» Exercise set:
[1] In the message about Ethereal capture times, why does the writer think the echo request and the echo reply should not show the same arrival time?
[2] Continue the message about Ethereal capture times from where it stops.

Hi,Dear Guy Harris,
Thanks for your great help.
However, I still don't understand the capture time Ethereal display. for example, when I capture the icmp packet produced by "ping host B" on host A, it shows the same capture time of echo request and echo reply, as the following:
1 0.000000 A B ICMP Echo(ping) request
Arrival Time: Jun 14,2002 12:00:00.123456789
...
2 0.000000 B A ICMP Echo(ping) reply
Arrival Time: Jun 14,2002 12:00:00.123456789
...
I wonder why the set of icmp packets arrive at the same time? since A ping B, and B returns a echo reply, it shouldn't produce at the same time!
More ever, I captured the "A ping B" echo request packet on host B, and I want to compute the transmit time for the packet.(A and B have been synchronized by NTP time server)
But
transmit = "the arrvial time on host B" subtract "the time of the echo request produced on host A"

» Source material:

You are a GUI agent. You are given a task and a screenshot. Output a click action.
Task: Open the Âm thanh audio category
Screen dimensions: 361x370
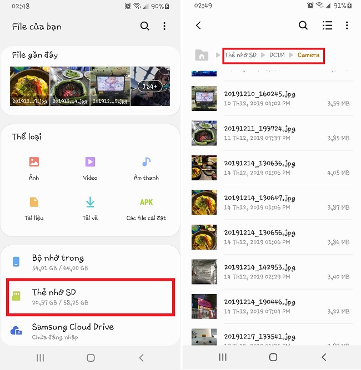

» Answers to the problems:
[1] Host A sends the ping first, and host B returns the echo reply only in response to it. So the two packets cannot be produced at the same moment. Yet Ethereal shows both arriving at 12:00:00.123456789.

[2]
the transmit seems much different from the "round-trip time"/2 displayed by "ping", I mean, it seems they are not in the same quantity scale. So I feel confused. Would you like to give me some suggestion?
Thanks again!
Best Regards!
Qian Huang
Intern Student
Bell Labs Research China
Email:huangq@xxxxxxxxxxxxxxxxxxxxxxxxxx
http://blrc.edu.cn
========Original Messages==========
>On Thu, Jun 13, 2002 at 05:32:41PM +0800, Huang Qian wrote:
>> The webpages about pcap says that the "pcap_pkthdr" structure contains
>> the information about when the packet was sniffed, that is:
>> struct pcap_pkthdr{
>> struct timeval ts;
>> bpf_u_int32 caplen;
>> bpf_u_int32 len;
>> }
>> I wonder whether the "ts" is just the time when the pcap captured the
>> packet?
>
>What "ts" means depends on the operating system on which you're
>capturing packets.
>
>On most operating systems, it's the time at which the driver for the
>network interface gave the packet to the OS's packet capture mechanism;
>on some OSes where the operating system doesn't itself put a time stamp
>on the packet, it's the time at which the libpcap library read the
>packet from the OS kernel.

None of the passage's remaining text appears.